Wandera further stated that there should a clear way on how government should operate with NGOs.
"We should appreciate, we have not to a certain extent not been so much strict as a government on the performances of NGOs and even on how money comes in. To a certain extreme there could be an abuse of the freedom that we have given," he said.
Compared to other countries, Wandera said NGOs in Uganda were allowed to operate freely until they started engaging in sinister activities. However Centre for Constitutional Governance (CCG) deputy executive director, Sarah Bireete argued that accusations by government that NGOs were funding recent anti-government protests is outrageous.
She said there is no NGO with such funding to finance spontaneous global protests as they occurred condemning and calling for release of MPs who were detained after Arua chaos.

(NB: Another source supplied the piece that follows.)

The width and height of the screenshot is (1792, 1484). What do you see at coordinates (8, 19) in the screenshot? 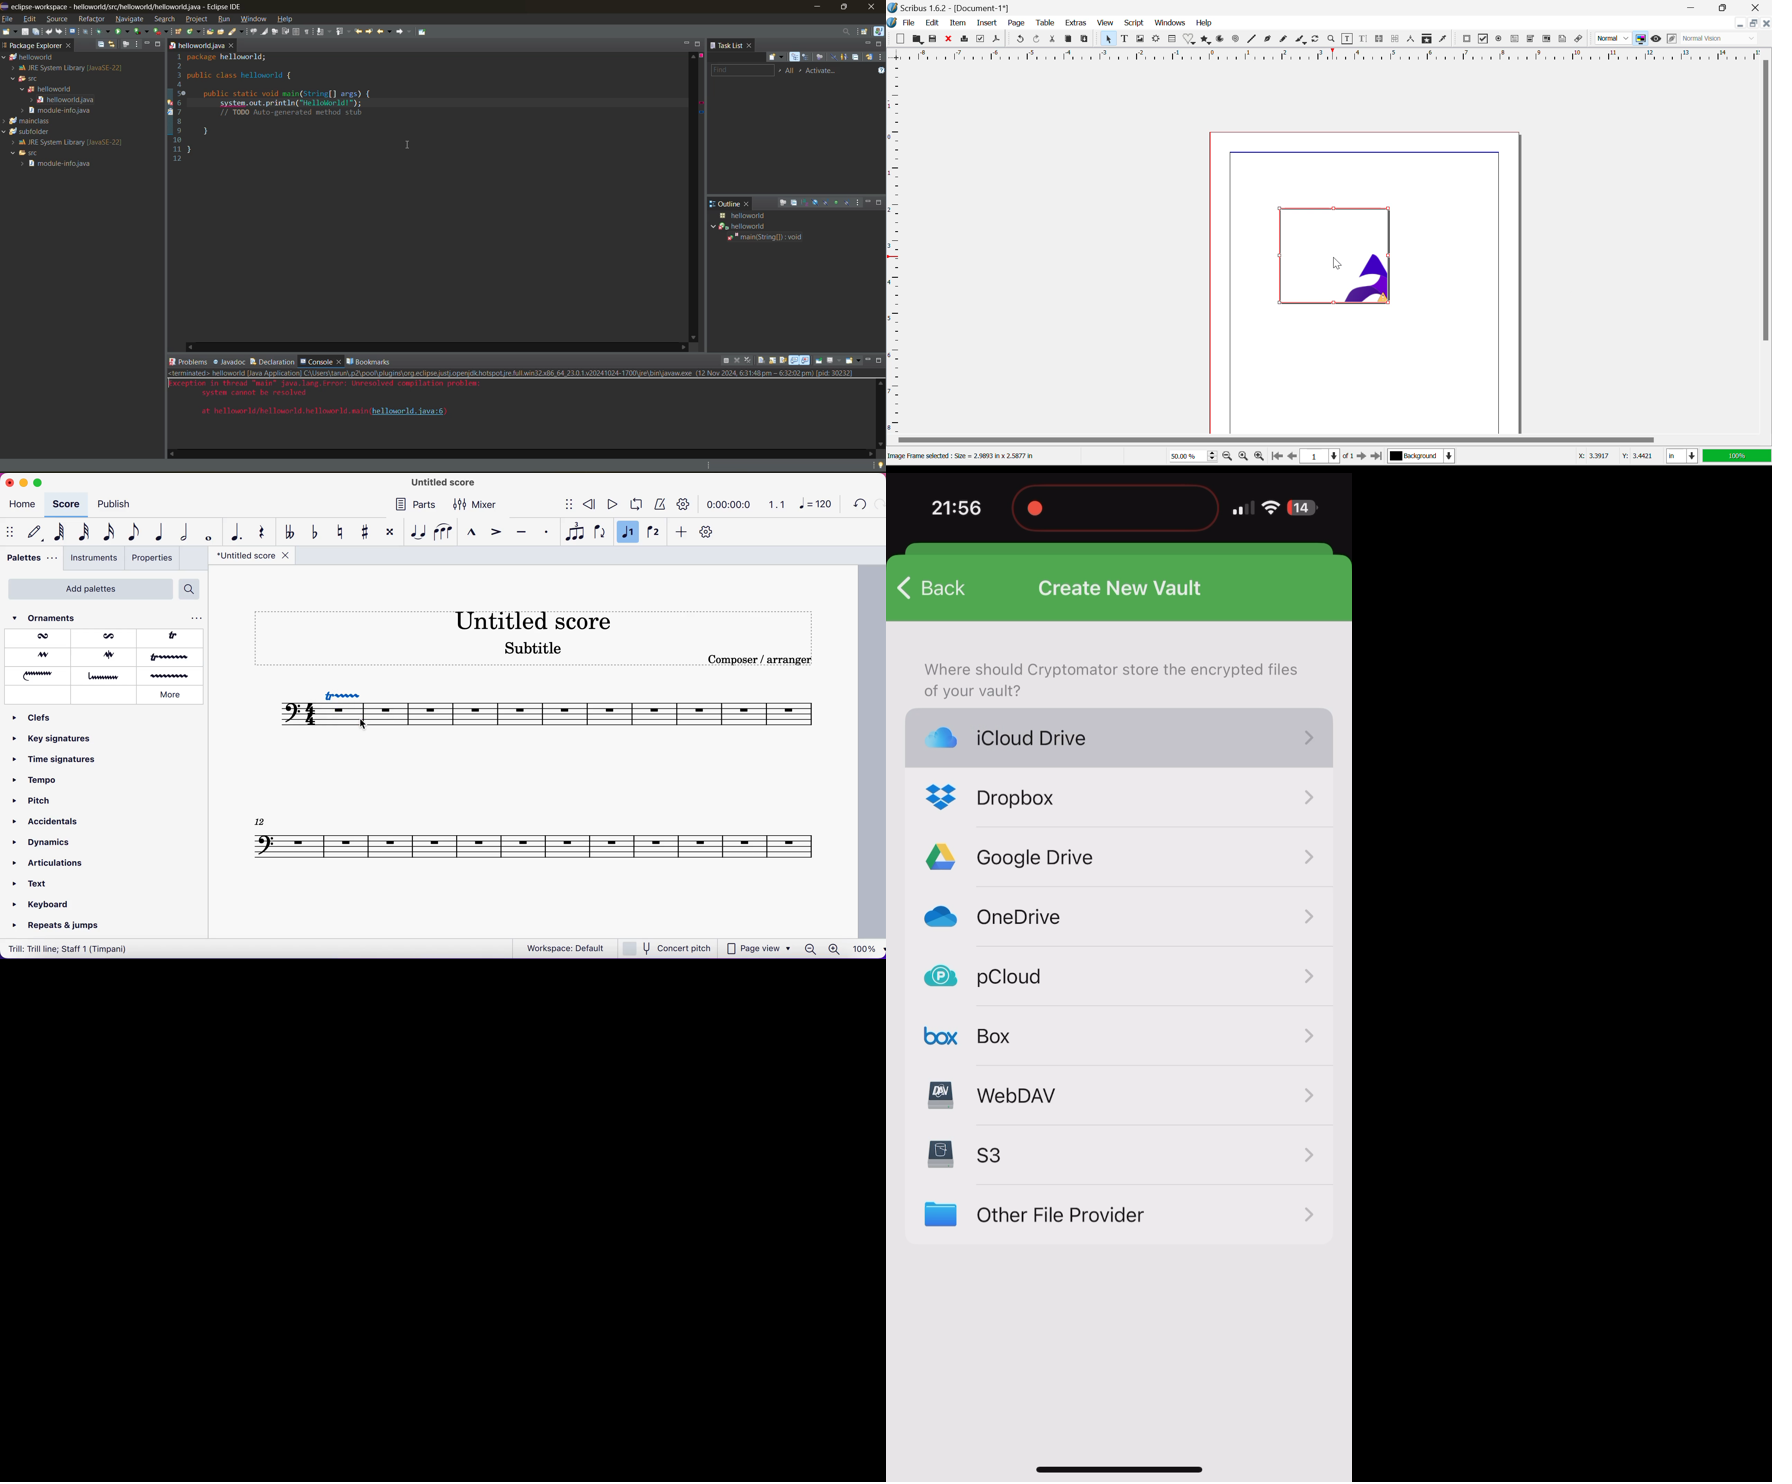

"There is a very big misunderstanding between government and the work of civil society organisations. And what I can assure citizens is that there's no NGO that can go out to fund illegal activities because that organisation would be deregistered, it would lose the support and cooperation of its partners both local and internationally." she said.
"No civil society organisation can operate outside its budget because they would lose whatever they are doing…There’s no way a civil society organisation can fund protests. These protests were spontaneous in Uganda. There were protests in Kenya, there were protests in Ghana, there were protests in South Africa, there were protests in Europe and the US. So which Ugandan NGO would have such a budget for global protests about the torture and arrest of MPs? It can’t exist."